Protecting Application from API Attacks
The AppSentinels Platform provides real-time protection for your applications by detecting and mitigating a wide range of API threats.
🔹 Types of Threats Detected
- Known Attacks (e.g., SQL Injection, XSS, SSRF)
- Business Logic Attacks (e.g., BOLA, BUA, BFLA)
- Behavior Anomalies (e.g., Unusual API Usage Patterns)
- Schema Deviations (e.g., Unexpected Fields, Type Mismatches)

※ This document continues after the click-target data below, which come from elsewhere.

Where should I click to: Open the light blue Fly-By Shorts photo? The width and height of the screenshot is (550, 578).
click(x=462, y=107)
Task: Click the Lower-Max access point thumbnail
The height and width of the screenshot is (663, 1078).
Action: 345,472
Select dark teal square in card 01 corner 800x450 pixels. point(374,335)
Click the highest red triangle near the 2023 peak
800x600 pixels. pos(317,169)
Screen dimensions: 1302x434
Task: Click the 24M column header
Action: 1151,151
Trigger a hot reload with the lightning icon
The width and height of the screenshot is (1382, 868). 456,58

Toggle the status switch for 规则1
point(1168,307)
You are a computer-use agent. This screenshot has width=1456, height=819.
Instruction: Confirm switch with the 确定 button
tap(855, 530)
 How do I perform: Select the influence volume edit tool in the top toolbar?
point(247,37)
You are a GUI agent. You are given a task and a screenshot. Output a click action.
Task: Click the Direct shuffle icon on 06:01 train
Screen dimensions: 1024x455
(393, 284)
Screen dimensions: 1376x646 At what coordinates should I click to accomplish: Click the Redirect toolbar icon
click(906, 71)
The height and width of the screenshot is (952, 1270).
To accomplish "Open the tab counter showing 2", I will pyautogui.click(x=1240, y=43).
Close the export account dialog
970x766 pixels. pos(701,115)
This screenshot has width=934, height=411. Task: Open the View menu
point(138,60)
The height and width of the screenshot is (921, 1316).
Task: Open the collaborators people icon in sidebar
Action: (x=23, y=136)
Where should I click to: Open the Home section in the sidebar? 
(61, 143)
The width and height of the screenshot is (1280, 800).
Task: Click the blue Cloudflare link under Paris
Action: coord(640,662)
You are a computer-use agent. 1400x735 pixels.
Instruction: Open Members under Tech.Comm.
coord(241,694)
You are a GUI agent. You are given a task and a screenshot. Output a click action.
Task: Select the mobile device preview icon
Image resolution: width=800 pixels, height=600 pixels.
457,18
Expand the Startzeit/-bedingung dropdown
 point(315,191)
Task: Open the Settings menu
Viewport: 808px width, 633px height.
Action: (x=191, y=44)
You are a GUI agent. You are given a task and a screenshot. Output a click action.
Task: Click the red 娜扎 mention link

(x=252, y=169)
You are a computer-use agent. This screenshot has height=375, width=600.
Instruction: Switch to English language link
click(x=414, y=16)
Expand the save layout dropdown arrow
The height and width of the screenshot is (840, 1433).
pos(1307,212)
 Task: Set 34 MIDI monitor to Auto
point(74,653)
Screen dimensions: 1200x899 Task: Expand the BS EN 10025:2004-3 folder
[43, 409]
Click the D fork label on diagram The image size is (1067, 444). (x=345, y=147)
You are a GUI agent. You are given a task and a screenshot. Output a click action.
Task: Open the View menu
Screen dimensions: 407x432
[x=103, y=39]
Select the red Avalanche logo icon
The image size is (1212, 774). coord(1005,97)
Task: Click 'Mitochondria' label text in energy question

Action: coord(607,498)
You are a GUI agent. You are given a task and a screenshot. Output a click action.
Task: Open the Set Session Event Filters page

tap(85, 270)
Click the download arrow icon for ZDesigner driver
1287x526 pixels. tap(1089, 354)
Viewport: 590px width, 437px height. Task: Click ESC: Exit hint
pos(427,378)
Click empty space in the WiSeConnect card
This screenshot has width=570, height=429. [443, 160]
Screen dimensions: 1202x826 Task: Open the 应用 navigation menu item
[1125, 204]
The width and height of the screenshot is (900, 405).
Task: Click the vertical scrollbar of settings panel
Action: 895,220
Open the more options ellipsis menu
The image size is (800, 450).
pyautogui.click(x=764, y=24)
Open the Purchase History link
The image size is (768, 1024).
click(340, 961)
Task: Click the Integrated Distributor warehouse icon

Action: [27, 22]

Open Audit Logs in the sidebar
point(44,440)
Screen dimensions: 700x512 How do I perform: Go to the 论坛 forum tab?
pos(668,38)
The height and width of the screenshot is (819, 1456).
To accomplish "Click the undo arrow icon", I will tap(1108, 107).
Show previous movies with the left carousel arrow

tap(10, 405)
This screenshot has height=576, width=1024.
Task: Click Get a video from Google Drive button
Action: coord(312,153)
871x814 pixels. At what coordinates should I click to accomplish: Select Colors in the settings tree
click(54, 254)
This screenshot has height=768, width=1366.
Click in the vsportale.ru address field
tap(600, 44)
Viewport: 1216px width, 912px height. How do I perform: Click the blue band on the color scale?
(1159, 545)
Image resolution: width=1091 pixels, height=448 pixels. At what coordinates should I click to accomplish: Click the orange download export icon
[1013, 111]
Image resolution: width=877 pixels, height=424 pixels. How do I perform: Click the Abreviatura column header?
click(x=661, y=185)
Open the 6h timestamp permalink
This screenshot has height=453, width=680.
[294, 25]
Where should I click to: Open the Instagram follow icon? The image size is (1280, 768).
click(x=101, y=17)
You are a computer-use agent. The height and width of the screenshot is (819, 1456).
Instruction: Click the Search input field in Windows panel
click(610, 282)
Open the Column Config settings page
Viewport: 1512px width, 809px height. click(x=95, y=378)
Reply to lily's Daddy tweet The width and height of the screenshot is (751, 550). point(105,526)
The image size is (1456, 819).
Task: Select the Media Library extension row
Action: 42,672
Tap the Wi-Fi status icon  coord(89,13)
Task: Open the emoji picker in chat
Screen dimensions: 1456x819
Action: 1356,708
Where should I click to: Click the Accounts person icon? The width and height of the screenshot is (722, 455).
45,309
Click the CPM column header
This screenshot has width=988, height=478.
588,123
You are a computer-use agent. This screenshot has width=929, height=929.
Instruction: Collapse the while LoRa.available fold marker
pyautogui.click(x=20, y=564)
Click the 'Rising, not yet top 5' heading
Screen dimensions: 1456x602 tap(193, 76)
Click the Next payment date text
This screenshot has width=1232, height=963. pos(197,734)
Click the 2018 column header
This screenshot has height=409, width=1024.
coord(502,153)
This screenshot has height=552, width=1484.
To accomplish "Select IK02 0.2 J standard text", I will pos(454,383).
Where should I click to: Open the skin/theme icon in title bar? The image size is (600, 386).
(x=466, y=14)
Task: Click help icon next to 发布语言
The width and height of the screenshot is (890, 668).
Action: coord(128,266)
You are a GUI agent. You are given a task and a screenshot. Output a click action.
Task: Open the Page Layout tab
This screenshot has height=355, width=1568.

- Data Exfiltration Detection and Automated Threats
The platform uses behavior-based analysis, schema enforcement, and machine learning to detect both known and unknown threats.
🔐 Enabling Threat Detection
-
Organization-Level Protection:
- Navigate to Organization → Defend screen.
- Enable User Reputation and CRS attacks for behavior and vulnerability detection.
-
Application-Level Protection:
- Navigate to Application → Defend screen.
-
Enable:
- Smart Alerts / Business Logic Attacks
- Automated Threat Detection
- Usage Anomaly Detection
- Schema Enforcement
✅ Regularly reviewing and fine-tuning these protections improves your
API resilience and helps defend against evolving threats.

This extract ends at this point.